Security threat

Security threat

Any action/inaction that could cause disclosure, alteration, loss, damage or unavailability of a company’s/individual’s assets.

In computer security, a threat is a possible danger that might exploit a vulnerability to breach security and therefore cause possible harm.

A threat can be either "intentional" (i.e. hacking: an individual cracker or a criminal organization) or "accidental" (e.g. the possibility of a computer malfunctioning, or the possibility of a natural disaster such as an earthquake, a fire, or a tornado) or otherwise a circumstance, capability, action, or event.
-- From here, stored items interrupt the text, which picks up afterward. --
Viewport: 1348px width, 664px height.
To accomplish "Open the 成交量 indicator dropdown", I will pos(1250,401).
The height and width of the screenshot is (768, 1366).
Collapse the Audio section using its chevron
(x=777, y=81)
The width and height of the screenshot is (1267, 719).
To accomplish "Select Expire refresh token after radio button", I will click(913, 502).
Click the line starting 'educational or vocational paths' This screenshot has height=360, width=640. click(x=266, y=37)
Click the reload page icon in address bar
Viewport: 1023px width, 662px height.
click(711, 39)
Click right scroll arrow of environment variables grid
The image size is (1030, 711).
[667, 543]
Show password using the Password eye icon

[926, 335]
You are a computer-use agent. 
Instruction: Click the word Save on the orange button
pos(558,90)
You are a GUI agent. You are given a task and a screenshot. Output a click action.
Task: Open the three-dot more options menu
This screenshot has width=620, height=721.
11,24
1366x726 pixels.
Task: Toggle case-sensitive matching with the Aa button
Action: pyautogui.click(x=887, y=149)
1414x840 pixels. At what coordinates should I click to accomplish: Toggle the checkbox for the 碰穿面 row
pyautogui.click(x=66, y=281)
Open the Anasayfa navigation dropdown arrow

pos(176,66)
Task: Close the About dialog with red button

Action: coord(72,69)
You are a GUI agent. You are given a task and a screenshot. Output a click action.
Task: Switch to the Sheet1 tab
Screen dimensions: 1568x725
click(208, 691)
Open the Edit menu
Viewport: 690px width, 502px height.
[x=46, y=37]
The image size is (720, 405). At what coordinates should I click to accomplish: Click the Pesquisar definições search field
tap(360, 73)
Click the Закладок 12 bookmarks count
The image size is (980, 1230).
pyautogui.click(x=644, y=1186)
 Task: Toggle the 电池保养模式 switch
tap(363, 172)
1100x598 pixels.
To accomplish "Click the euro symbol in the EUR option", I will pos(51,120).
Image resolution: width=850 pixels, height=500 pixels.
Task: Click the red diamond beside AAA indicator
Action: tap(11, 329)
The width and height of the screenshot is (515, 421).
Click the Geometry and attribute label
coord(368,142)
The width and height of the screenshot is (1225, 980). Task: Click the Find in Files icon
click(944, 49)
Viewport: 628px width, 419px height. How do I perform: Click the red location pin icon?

A potential cause of an incident, that may result in harm of systems and organization

A more comprehensive definition, tied to an Information assurance point of view, can be found in "Federal Information Processing Standards (FIPS) 200, Minimum Security Requirements for Federal Information and Information Systems" by NIST of United States of America.
 

Any circumstance or event with the potential to adversely impact organizational operations (including mission, functions, image, or reputation), organizational assets, or individuals through an information system via unauthorized access, destruction, disclosure, modification of information, and/or denial of service. Also, the potential for a threat-source to successfully exploit a particular information system vulnerability. 

 There are three components of threat:

> Targets: organization’s asset that might be attacked

   -information (its confidentiality, integrity, availability), software, hardware,       network service, system resource, etc.

>Agents: people or organizations originating the threat –intentional or non intentional.

   -employees, ex- employees, hackers, commercial rivals, terrorists, criminals, general public, customers.

> Events: type of action that poses the threat

-misuse of authorized information, malicious / accidental alteration of

information, malicious / accidental destruction of information, etc.